Nursing Interventions by Diagnosis
- For Imbalanced Nutrition: Monitor weight and anthropometric measurements. Administer prescribed therapeutic formulas (e.g., F-75, F-100) slowly, possibly via nasogastric tube if appetite is poor. Progressively increase the caloric and protein density as tolerated. Encourage breastfeeding where applicable.
- For Fluid Volume Excess: Carefully monitor intake and output. Measure weight and abdominal circumference daily. Avoid diuretics, as the edema is related to low protein, not fluid overload. Fluid restriction may be necessary during the stabilization phase. Assess for signs of overhydration, like increasing respiratory or pulse rate.
- For Impaired Skin Integrity: Keep skin clean and dry, especially in areas with lesions. Apply topical treatments as prescribed, such as zinc paste. Reposition immobile patients frequently to relieve pressure. Use soft, clean linens. Monitor for secondary infection.

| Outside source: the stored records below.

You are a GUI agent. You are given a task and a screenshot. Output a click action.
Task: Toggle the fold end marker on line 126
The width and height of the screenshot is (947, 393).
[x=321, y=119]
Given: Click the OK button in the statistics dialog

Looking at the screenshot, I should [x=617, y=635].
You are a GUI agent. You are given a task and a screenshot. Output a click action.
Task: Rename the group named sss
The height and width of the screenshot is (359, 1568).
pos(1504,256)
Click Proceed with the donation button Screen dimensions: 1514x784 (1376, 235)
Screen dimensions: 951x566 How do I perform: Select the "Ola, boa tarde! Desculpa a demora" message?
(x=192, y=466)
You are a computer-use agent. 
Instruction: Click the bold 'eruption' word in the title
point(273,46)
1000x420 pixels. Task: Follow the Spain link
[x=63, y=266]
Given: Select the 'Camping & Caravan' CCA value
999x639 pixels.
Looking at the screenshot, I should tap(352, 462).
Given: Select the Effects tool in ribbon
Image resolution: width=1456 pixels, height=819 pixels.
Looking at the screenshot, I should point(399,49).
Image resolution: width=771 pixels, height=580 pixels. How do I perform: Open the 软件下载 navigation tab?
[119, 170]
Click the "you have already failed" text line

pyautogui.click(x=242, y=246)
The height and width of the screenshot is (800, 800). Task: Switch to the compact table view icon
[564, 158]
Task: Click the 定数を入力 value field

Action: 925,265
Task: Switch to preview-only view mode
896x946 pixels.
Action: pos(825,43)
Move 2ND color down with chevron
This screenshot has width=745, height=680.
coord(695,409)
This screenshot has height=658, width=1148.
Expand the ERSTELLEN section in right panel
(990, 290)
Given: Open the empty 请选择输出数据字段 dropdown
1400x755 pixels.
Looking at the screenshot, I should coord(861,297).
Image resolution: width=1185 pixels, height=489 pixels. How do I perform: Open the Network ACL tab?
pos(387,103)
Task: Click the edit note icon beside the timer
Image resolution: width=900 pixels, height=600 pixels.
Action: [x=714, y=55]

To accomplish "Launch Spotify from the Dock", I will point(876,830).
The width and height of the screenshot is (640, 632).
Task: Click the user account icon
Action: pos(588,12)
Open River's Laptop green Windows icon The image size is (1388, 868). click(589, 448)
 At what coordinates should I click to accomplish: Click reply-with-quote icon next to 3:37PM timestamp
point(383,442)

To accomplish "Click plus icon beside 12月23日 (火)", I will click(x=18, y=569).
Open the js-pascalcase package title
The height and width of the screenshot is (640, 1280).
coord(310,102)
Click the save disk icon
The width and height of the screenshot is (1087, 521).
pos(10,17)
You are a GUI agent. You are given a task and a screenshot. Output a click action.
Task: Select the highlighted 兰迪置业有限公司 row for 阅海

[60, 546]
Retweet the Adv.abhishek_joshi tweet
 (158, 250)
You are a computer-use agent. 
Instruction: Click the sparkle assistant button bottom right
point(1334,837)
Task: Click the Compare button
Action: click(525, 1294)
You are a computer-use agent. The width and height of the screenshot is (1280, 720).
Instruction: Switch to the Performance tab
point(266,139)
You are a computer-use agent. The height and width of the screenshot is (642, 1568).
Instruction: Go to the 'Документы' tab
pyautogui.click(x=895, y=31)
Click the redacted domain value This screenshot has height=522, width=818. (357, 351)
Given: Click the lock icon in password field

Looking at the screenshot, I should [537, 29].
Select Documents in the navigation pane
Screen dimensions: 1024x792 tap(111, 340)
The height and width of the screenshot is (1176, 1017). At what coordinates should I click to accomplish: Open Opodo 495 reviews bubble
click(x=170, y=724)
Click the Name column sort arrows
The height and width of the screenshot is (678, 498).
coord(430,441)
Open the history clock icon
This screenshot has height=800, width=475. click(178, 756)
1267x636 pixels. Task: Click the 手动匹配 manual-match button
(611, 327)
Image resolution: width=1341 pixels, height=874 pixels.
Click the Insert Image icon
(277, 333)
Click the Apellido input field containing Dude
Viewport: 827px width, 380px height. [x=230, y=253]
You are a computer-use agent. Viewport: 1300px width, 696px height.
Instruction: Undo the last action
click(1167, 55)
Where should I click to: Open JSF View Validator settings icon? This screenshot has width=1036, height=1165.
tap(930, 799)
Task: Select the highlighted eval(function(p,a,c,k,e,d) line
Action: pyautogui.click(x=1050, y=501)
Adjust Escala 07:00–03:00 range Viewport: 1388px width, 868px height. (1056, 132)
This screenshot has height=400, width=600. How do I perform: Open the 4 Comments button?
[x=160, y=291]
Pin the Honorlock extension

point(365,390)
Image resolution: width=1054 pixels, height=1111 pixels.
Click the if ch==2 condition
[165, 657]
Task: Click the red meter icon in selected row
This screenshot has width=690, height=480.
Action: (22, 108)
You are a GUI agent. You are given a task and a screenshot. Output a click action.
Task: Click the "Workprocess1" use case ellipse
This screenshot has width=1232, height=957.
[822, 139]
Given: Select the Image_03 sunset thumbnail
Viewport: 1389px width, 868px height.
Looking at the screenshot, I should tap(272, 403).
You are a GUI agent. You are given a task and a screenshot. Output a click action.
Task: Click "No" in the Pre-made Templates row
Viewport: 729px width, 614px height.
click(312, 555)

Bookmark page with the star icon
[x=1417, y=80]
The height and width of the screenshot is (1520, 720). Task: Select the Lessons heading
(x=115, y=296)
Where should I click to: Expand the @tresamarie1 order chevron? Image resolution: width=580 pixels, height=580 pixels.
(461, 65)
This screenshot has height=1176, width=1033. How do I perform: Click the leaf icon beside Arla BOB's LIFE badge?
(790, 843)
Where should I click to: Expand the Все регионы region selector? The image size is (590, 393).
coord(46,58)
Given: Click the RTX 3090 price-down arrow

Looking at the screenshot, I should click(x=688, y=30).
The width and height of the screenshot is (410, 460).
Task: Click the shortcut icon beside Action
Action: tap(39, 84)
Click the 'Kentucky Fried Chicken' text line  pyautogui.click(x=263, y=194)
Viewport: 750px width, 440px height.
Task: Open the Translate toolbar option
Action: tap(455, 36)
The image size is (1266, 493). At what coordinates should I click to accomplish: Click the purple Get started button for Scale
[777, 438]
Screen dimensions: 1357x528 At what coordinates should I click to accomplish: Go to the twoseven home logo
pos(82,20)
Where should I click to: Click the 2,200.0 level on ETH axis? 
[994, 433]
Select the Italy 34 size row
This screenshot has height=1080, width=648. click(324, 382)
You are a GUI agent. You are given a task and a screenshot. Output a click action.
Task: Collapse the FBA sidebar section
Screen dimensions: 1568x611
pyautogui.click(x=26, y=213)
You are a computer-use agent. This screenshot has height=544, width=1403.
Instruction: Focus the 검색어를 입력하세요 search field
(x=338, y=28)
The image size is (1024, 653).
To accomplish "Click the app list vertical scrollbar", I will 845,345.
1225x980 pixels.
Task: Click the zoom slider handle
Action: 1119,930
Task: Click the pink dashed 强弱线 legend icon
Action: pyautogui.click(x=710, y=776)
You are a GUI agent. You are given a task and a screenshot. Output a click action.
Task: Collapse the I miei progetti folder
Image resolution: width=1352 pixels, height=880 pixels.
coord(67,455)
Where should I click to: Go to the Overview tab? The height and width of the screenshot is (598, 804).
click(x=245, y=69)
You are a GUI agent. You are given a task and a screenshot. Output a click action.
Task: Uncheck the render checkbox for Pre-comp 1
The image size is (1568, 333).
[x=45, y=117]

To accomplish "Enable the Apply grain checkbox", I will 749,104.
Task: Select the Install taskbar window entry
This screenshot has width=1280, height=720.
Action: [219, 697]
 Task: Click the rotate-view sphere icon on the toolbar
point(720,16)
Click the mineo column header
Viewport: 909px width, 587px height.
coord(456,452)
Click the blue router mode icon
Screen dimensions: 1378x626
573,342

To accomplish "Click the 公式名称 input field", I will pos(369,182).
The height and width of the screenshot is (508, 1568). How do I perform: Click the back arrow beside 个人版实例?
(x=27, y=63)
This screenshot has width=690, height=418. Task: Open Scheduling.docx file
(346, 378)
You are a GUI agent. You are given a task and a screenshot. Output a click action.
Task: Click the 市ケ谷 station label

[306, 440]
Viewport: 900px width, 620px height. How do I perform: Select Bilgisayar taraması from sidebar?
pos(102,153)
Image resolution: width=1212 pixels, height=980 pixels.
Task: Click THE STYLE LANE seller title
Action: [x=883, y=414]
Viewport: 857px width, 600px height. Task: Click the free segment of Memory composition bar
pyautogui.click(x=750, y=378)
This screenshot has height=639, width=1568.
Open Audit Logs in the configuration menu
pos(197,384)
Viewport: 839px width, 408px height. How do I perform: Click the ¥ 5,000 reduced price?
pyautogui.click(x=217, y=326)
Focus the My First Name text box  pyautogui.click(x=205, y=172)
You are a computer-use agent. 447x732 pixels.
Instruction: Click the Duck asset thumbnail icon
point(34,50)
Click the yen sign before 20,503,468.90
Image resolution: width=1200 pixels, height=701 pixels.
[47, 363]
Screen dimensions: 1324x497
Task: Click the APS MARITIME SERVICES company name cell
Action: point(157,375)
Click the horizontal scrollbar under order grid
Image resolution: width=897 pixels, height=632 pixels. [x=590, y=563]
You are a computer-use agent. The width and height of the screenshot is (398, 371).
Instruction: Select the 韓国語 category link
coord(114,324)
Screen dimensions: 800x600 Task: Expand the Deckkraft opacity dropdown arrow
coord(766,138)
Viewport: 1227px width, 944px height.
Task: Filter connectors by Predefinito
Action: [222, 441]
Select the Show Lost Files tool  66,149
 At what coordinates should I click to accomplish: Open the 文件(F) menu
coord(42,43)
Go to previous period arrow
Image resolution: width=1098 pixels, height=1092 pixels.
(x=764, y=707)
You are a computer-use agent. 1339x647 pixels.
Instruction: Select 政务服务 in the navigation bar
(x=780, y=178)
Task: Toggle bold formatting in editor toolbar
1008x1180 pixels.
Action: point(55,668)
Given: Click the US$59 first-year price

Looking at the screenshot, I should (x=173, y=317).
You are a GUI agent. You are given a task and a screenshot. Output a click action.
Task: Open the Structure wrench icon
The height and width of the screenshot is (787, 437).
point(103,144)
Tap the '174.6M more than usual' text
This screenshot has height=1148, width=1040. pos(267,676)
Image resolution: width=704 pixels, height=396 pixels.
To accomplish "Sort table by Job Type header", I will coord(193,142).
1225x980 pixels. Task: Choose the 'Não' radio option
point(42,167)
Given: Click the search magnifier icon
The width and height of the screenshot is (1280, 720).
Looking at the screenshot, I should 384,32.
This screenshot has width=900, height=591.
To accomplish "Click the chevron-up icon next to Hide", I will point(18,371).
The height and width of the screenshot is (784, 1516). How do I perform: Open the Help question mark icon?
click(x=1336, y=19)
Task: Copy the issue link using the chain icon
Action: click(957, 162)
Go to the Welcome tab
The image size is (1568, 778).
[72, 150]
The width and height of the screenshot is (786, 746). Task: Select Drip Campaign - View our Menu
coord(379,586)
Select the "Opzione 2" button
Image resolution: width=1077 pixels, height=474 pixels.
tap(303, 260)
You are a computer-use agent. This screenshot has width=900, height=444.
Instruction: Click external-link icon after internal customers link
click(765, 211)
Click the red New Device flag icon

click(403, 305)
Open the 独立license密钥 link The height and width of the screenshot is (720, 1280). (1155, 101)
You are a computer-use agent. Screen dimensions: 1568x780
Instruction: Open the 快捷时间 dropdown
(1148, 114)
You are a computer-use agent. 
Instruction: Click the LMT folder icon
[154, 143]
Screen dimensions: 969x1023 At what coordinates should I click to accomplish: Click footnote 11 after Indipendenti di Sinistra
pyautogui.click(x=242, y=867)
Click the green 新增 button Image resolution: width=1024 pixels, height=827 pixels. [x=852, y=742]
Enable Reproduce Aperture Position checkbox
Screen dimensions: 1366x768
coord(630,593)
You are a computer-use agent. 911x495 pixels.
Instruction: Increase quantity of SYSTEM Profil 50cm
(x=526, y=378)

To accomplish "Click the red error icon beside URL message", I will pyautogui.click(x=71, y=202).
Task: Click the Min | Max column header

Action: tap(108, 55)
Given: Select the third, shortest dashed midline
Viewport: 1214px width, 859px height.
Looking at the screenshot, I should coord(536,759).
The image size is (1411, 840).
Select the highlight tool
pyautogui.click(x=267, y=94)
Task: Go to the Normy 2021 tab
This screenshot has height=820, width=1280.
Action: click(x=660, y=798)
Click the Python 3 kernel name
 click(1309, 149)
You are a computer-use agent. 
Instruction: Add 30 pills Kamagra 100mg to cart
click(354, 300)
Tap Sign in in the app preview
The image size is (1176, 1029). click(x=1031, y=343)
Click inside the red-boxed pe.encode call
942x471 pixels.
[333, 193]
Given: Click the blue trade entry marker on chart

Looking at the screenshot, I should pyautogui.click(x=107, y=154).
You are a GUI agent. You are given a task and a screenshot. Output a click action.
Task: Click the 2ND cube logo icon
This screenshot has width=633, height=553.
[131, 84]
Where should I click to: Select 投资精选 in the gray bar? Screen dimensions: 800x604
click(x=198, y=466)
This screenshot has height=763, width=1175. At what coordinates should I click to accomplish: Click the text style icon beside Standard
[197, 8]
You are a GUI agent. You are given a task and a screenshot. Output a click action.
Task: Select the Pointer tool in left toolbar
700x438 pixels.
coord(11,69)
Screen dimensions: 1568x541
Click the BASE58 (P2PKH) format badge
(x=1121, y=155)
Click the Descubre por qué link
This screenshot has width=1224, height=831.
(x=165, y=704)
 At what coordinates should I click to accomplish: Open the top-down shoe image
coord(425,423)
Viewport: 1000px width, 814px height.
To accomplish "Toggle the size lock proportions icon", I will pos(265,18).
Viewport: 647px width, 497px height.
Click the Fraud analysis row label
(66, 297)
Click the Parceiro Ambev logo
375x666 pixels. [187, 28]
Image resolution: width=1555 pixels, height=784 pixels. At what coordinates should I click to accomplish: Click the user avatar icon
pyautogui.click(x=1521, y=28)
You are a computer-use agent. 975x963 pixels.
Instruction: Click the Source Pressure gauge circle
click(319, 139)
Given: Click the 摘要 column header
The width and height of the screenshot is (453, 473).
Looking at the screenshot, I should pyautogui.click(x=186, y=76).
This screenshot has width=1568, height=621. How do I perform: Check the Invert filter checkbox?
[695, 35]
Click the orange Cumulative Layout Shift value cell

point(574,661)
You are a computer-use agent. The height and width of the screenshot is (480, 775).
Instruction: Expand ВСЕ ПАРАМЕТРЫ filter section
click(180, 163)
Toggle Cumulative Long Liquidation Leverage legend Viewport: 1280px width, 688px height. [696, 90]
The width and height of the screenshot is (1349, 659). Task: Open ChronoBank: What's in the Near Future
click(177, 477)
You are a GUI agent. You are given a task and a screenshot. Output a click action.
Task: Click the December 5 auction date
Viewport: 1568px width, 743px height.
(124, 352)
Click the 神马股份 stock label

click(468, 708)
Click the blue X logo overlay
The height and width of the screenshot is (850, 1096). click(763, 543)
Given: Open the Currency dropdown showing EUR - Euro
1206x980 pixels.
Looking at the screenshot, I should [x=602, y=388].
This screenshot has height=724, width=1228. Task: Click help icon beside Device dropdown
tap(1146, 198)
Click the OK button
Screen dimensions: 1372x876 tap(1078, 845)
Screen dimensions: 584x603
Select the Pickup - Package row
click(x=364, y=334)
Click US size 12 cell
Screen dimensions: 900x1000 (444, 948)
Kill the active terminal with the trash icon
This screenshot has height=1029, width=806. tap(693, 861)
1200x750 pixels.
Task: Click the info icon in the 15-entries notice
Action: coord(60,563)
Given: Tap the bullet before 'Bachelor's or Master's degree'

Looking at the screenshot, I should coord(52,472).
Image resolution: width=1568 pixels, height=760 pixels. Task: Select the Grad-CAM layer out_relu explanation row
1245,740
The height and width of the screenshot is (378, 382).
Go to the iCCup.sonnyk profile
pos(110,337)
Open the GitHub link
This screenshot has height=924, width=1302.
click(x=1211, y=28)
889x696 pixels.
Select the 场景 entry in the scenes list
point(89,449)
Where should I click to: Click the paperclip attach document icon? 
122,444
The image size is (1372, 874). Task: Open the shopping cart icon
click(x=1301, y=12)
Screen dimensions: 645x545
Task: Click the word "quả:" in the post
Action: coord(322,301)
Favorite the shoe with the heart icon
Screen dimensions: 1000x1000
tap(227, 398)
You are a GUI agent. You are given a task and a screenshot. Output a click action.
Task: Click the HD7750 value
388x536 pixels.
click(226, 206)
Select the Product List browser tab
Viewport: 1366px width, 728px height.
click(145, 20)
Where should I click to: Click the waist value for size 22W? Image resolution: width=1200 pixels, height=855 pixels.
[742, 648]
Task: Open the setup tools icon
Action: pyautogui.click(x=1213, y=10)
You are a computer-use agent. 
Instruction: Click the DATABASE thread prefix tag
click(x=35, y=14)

- For Risk for Infection: Maintain strict aseptic technique. Monitor vital signs for changes indicating infection (e.g., hypothermia). Administer prescribed antibiotics. Protect the patient from exposure to infectious individuals.
- For Impaired Parent/Child Attachment: Facilitate maternal involvement in the child’s care, including feeding and emotional stimulation. Encourage skin-to-skin contact. Teach caregivers about the patient's condition and recovery process. For more resources on managing severe malnutrition, visit the WHO website.
Key Differences Between Kwashiorkor and Marasmus
Nurses must be able to distinguish between different forms of severe acute malnutrition to tailor care effectively. While both are severe forms of undernutrition, their clinical presentations differ notably.
| Feature | Kwashiorkor | Marasmus | 
|---|---|---|
| Primary Deficiency | Protein, despite sufficient calories. | Overall energy and protein. | 
| Hallmark Sign | Edema (swelling) of the extremities and abdomen. | Severe muscle and fat wasting, without edema. | 
| Appearance | Appears bloated or 'puffy,' masking the true state of malnutrition. | Looks emaciated, with a 'skin and bones' or 'old man' appearance. | 
| Physical Signs | Skin lesions, hair discoloration, fatty liver. | Loose, wrinkled skin, extreme thinness. | 
| Cause | Often follows weaning when diet becomes low-protein, high-carbohydrate. | Inadequate intake of all nutrients over a prolonged period. | 
Conclusion
Kwashiorkor requires a diligent, systematic nursing approach to correct severe nutritional, fluid, and metabolic imbalances. The primary nursing diagnoses of imbalanced nutrition, fluid volume excess, impaired skin integrity, and risk for infection guide the creation of a comprehensive care plan. By following protocols such as the WHO's 10 steps, nurses can effectively stabilize patients, facilitate nutritional rehabilitation, manage complications, and support the patient's emotional well-being. Early and meticulous nursing intervention is critical for improving outcomes and preventing the potentially fatal consequences of this severe malnutrition disorder.